We needed to cross the Berkly bar entrance at high tide and the best time was going to Monday morning. So on Saturday afternoon, in light winds, we set off across the Cambridge Gulf at a leisurely pace. It was a good introduction to shipboard life for our guests as they eased themselves into a daily routine.

On board were myself, Savaad as first mate, Andy as cook. Andy had arrived on the morning of departure as a deckhand but due to our chef dropping out at the last minute was promoted, or shifted sideways, to cook. Damien one of the shareholders rounded out the crew as deckhand. Also aboard were Anne, Doug, John, Gary, Pam, Helen, Jenifer Charles, Bereneece and Deb. Deb Thiele had booked herself on at the last minute in order to do a reccy of the Kimberly. She is a marine biologist specialising in whales and dolphins and hopes to establish a study of Irrawaddy dolphins, which are thought to inhabit the area although no confirmed sightings have been logged at this stage. For her this is a working holiday but her presence and her knowledge are very welcome aboard Pelican. She sets herself up in the wheelhouse at my invitation with a logging computer program and GPS which will help us to detail all sightings and observations that we make throughout the voyage.

On Sunday night, north of Wyndham, after barely seeing another vessel we found ourselves becalmed amongst a fleet of prawn trawlers all working in the same area. Manoeuvring as if in a surreal game of slow motion chicken, we managed to stay clear of them. They steamed up and down with lights and engines blaring in the mirror calm conditions. Once clear they would turn as if coming back for another crack at us,

Sept 6 09.15 Arrive Berkly river entrance. The charts are quite non-specific about whether or not there is a channel amongst the sand bars here. This is a common problem in the Kimberley with the word UNSURVEYED written boldly over some sections of the chart, other sections are inaccurate or out of position. It was impossible to see into the muddy water at the mouth, to gauge depth, so we slowly felt our way in. After a few back ups, detours, and second tries, we found ourselves once again in deeper, clearer water in the river proper.
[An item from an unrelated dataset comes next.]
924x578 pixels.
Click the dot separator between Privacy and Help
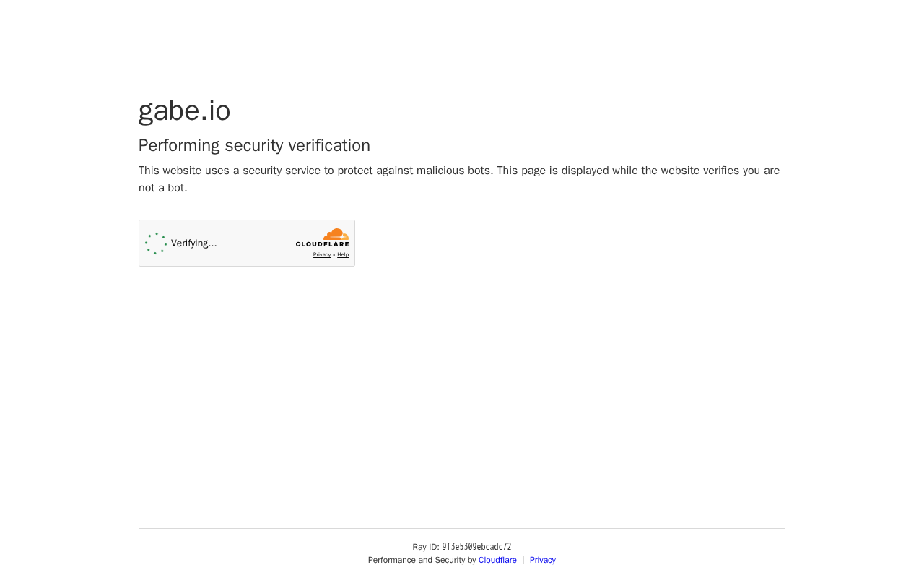334,255
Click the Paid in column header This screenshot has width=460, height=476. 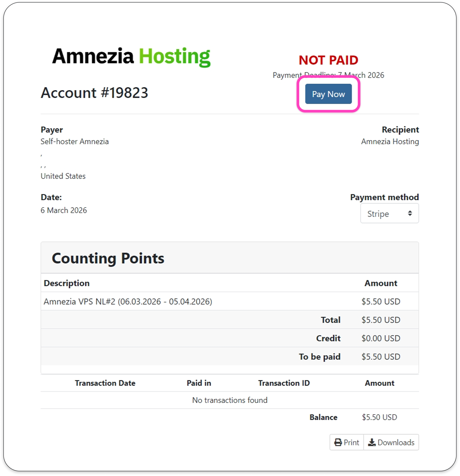tap(199, 383)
By midday we had made our way to the head of Casuarina Creek. We managed to squeeze Pelican all the way up to the end where we were greeted by an amazing amphitheatre of sheer rock walls surrounding a circular lagoon with a small island in the middle of it. At the far end a waterfall fell down the 20 metre rock face with just enough ledge to stand on for a delicious shower under the falls, clear of the crocodiles. We moored Pelican just metres from the falls and settled in for a day in one of the most remarkable places I have ever had the fortune to see.

Access to the top of the falls was awkward so we placed a rope to help some of the guests who were game enough to try the climb. Those of us who did were greeted by a series of crystal clear pools complete with fish, and lotus lilies. Lounging in the cool water of the pools and looking up, I could see that in the wet season, this whole valley could become a torrent, metres deep and hundreds of metres wide. The sound of rushing water would be deafening. I let the water close over my head and drank deeply from the still pool and felt truly blessed. Later that evening on a short fishing foray with Anne along the lower reaches of Casuarina Creek we saw our first croc. Less than a metre long he seemed unconcerned by our presence as we passed about twenty metres away.

Sept 9 05.30 Depart Casuarina Creek for the head of the Berkly river. As we made our way upstream the vertical rock walls rose higher and higher as much as 50 or 60 metres sheer out of the water on both sides of the river. Waterfalls, dry for the moment, etched the cliffs in numerous places. The water was deep, over 30 metres in some places and as the river turned and twisted the walls followed suit. Everyone was quiet, taking it all in. Ospreys are a common sight here and are often observed carrying fish to ledges where they can be devoured with a view. There were several sightings of turtle in the river and numerous powerful swirls and splashes. These although unidentified, fed the imagination.

The walls gradually became closer and finally lower and eventually we found ourselves at the base of some rapids able to proceed no further. We moored Pelican between the two sides of the river just downstream and immediately in front of Mt Casuarina, a distinctive flat-topped mountain. Wow what a place! Most of the crew spent the afternoon walking and swimming in the waterhole's they encountered. On one short foray that I took I encountered several of them lounging in a shallow pool which they shared with a single lotus lily. Their coloured parasols, very practical protection against the sun, lent the scene a slightly comical air. I felt like I should be offering them exotic drinks from a silver tray.

Sept 8 04.55 Depart early to make Berkly River bar at high tide. After obtaining advice from another vessel regarding the best course we exit with almost a metre of water under the keel and set a course for King George River. Deb has found an able observer and assistant for the research in Damien. The two of them tirelessly scan the horizon making notes about all forms of life that we encounter. The logging system automatically references these sightings to position, time, course, visibility, weather and whatever other factors that are entered into the system. I am disappointed not to have sighted any Irrawaddy dolphins but Deb is philosophical suggesting that so far we have explored only river and open water habitat. The Kimberley has much more variety to show us yet as we move along the coast.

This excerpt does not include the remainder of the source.